The `limits` block above is one global ceiling. Real APIs run different plans
with different ceilings. The cleanest way to model that is one
`complex-rate-limit-inbound` instance per plan, each with its own token and
request budgets, attached to a route the matching consumers hit.

A `free` plan might be 60 RPM, 30,000 input tokens, 8,000 output tokens. A `pro`
plan on the same upstream might be 600 RPM, 300,000 input tokens, 80,000 output
tokens. Both keyed on `rateLimitBy: "user"` for per-consumer counters, both
attached to a route that filters consumers by plan with a small inbound gate.
The `setIncrements` hook stays the same across plans because the increment is
the real token count regardless of budget.

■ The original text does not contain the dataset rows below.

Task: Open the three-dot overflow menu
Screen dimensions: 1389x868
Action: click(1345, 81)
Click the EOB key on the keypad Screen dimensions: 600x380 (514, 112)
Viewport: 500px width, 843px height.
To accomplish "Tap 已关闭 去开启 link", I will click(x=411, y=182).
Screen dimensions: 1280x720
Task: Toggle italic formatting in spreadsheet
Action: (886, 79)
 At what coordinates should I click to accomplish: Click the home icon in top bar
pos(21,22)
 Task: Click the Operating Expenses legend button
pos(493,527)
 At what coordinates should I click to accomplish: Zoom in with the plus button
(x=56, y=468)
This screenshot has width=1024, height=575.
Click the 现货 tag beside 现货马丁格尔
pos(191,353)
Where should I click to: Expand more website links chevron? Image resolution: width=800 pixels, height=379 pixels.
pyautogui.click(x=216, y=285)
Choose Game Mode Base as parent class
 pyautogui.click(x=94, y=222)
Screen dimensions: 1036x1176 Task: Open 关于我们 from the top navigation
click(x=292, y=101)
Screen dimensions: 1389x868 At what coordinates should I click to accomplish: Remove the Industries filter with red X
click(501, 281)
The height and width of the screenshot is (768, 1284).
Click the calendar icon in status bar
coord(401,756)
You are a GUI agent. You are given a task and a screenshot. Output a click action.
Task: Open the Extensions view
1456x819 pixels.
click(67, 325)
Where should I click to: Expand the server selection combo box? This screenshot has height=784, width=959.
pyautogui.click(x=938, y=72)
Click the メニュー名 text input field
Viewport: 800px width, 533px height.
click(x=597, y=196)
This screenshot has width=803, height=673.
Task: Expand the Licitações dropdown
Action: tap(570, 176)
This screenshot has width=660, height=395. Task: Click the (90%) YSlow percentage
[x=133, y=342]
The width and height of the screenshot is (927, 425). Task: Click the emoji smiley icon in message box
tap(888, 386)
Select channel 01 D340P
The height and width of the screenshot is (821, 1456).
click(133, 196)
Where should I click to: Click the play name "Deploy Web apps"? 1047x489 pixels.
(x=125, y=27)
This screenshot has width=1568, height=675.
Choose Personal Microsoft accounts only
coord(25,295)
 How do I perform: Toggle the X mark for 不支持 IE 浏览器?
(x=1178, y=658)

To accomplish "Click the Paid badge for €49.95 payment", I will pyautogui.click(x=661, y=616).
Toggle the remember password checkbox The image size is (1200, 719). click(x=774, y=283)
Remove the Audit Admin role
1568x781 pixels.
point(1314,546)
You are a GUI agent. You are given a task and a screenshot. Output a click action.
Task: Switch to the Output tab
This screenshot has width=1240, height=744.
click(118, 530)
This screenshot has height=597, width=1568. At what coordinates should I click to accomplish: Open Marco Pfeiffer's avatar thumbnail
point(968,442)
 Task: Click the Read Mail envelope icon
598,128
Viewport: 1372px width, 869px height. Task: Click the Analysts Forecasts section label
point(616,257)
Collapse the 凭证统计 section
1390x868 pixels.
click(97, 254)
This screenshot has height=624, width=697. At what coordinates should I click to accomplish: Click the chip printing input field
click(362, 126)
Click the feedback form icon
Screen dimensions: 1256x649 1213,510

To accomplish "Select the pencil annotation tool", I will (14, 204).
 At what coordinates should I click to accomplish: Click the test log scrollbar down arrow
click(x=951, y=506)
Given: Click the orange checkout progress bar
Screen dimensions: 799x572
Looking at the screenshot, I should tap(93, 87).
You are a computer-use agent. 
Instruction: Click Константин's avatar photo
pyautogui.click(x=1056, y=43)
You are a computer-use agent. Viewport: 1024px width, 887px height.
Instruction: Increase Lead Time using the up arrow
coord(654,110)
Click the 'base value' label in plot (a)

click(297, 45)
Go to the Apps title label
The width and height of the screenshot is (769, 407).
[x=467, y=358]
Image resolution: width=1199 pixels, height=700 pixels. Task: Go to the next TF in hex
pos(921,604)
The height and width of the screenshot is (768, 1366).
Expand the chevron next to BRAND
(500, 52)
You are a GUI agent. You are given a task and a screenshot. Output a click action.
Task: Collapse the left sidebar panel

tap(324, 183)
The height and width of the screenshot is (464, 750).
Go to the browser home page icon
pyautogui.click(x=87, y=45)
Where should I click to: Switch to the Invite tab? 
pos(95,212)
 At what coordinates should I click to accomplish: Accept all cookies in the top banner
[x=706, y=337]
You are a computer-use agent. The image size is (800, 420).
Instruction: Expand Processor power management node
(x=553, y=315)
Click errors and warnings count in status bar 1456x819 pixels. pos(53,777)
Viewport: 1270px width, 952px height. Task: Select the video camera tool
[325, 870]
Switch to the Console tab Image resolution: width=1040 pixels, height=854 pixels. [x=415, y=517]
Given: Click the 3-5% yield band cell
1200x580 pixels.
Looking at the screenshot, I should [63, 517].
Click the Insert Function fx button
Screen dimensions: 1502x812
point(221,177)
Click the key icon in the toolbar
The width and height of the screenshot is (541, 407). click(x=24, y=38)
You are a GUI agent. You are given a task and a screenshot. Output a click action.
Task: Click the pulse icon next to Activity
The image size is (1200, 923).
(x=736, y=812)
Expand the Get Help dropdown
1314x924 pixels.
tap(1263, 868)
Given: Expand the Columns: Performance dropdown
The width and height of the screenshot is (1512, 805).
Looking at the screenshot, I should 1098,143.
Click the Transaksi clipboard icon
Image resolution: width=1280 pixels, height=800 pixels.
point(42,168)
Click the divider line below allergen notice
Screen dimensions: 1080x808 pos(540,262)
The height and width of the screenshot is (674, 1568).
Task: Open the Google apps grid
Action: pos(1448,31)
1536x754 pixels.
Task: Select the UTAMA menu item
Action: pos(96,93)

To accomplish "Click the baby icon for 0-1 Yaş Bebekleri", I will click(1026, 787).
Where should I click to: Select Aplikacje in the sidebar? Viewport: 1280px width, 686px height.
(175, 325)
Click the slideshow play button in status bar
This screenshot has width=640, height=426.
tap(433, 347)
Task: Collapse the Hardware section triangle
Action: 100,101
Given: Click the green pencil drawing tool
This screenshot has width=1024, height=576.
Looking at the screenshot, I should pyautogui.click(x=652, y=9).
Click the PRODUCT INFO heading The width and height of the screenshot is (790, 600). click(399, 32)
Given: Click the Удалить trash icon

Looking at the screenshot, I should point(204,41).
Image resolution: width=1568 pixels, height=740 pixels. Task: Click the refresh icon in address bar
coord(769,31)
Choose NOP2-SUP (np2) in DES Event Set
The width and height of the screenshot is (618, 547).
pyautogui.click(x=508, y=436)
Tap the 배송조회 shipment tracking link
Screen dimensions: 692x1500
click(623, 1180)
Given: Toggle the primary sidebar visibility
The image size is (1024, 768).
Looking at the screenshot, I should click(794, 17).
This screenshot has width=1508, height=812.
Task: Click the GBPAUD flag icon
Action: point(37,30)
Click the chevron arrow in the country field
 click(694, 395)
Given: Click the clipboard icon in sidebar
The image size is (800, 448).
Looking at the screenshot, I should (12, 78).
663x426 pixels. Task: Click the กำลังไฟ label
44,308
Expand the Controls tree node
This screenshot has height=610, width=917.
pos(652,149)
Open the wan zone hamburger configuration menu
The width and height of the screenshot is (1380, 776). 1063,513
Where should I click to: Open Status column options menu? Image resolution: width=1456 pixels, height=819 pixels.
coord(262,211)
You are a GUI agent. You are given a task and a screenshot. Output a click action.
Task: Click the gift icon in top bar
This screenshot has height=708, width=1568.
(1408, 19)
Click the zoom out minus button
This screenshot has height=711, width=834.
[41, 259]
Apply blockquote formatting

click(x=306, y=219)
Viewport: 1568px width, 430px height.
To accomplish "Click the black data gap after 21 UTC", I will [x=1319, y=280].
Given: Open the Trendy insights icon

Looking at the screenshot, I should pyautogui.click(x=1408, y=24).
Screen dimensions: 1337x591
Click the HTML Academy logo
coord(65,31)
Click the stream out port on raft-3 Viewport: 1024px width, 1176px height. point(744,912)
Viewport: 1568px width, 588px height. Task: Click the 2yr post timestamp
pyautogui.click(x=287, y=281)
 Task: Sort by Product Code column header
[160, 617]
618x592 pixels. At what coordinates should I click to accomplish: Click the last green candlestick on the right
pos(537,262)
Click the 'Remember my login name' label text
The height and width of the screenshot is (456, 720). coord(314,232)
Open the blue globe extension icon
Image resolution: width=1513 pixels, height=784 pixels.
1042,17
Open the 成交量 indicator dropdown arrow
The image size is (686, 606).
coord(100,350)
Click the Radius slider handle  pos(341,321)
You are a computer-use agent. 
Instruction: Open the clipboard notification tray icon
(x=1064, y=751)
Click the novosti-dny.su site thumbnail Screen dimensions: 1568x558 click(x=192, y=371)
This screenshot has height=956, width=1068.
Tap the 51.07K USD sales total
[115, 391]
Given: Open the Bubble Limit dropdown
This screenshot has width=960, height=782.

For a pre-flight ceiling against a single oversize request (a 200K-token prompt
that would burn the upstream's per-request token cap), add a custom inbound
policy that reads the request body's `messages` / `prompt`, estimates input
tokens, and rejects with `413` if it exceeds a hard per-request cap. That's a
separate gate from the per-minute counter and worth running on every LLM route.

The same per-consumer token signal also doubles as a billing signal if you want
it to. Zuplo's
[monetization-inbound policy](https://zuplo.com/docs/articles/monetization) ties
usage to a consumer's subscription, so the counts that drive your rate limits
can also feed plan-based billing without a second metering pipeline. Rate
limiting is the focus here; the same plumbing extends to monetization when
you're ready.

## What a token-weighted gateway buys you

A token-weighted gateway throttles every consumer by what they actually used.
The chatty classifier user keeps their 30-token calls flowing. The
batch-summarization user gets capped at the budget their plan paid for. The
cheap user isn't squeezed out of their RPM headroom by someone else's 40K-token
jobs, and your upstream provider quota stops getting surprised.